High Availability:¶
Setup Resource Manager HA, Name Node HA, Work Preserving Resource Manager restart and Work Preserving Node Manager restart¶
Setting up High Availability ensures uninterrupted service provided by long running applications installed by Slider in the event of any or all of the following YARN component failures - Resource Manager, Name Node and Node Manager. This document provides details on how to configure YARN properties to achieve the corresponding high availability setup.

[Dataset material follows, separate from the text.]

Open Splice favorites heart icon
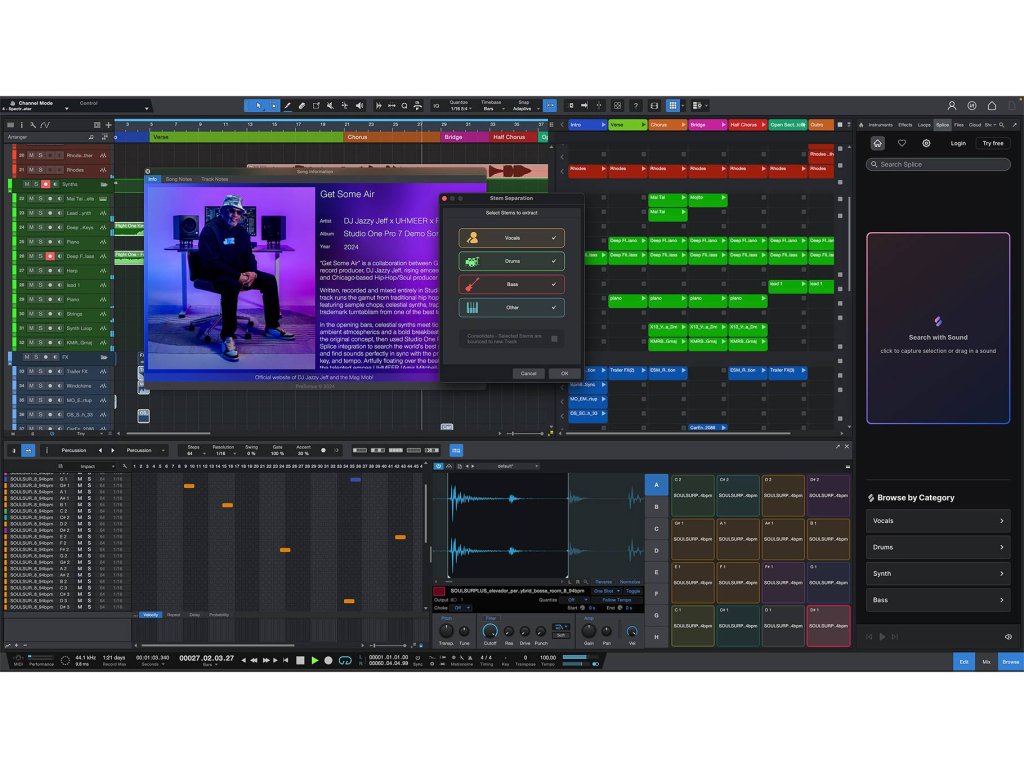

Resource Manager HA (automatic)¶
<property> <name>yarn.resourcemanager.ha.enabled</name> <value>true</value> </property> <property> <name>yarn.resourcemanager.ha.rm-ids</name> <value>rm1,rm2</value> </property> <property> <name>yarn.resourcemanager.hostname.rm1</name> <value>192.168.1.9</value> </property> <property> <name>yarn.resourcemanager.hostname.rm2</name> <value>192.168.1.10</value> </property> <property> <name>yarn.resourcemanager.recovery.enabled</name> <value>true</value> </property> <property> <name>yarn.resourcemanager.store.class</name> <value>org.apache.hadoop.yarn.server.resourcemanager.recovery.ZKRMStateStore</value> </property> <property> <name>yarn.resourcemanager.ha.automatic-failover.enabled</name> <value>true</value> </property> <property> <name>yarn.resourcemanager.ha.automatic-failover.embedded</name> <value>true</value> </property> <property> <name>yarn.client.failover-proxy-provider</name> <value>org.apache.hadoop.yarn.client.ConfiguredRMFailoverProxyProvider</value> </property> <property> <name>yarn.resourcemanager.zk-address</name> <value>192.168.1.9:2181,192.168.1.10:2181</value> <description>For multiple zk services, separate them with comma</description> </property> <property> <name>yarn.resourcemanager.cluster-id</name> <value>yarn-cluster</value> </property> <property> <name>yarn.resourcemanager.ha.automatic-failover.zk-base-path</name> <value>/yarn-leader-election</value> </property> <property> <name>yarn.resourcemanager.am.max-attempts</name> <value>20</value> </property>
Name Node HA¶
Setting up NN HA is outside the scope of this document. Please refer to this HDFS HA document (r2.6.0) for setup details.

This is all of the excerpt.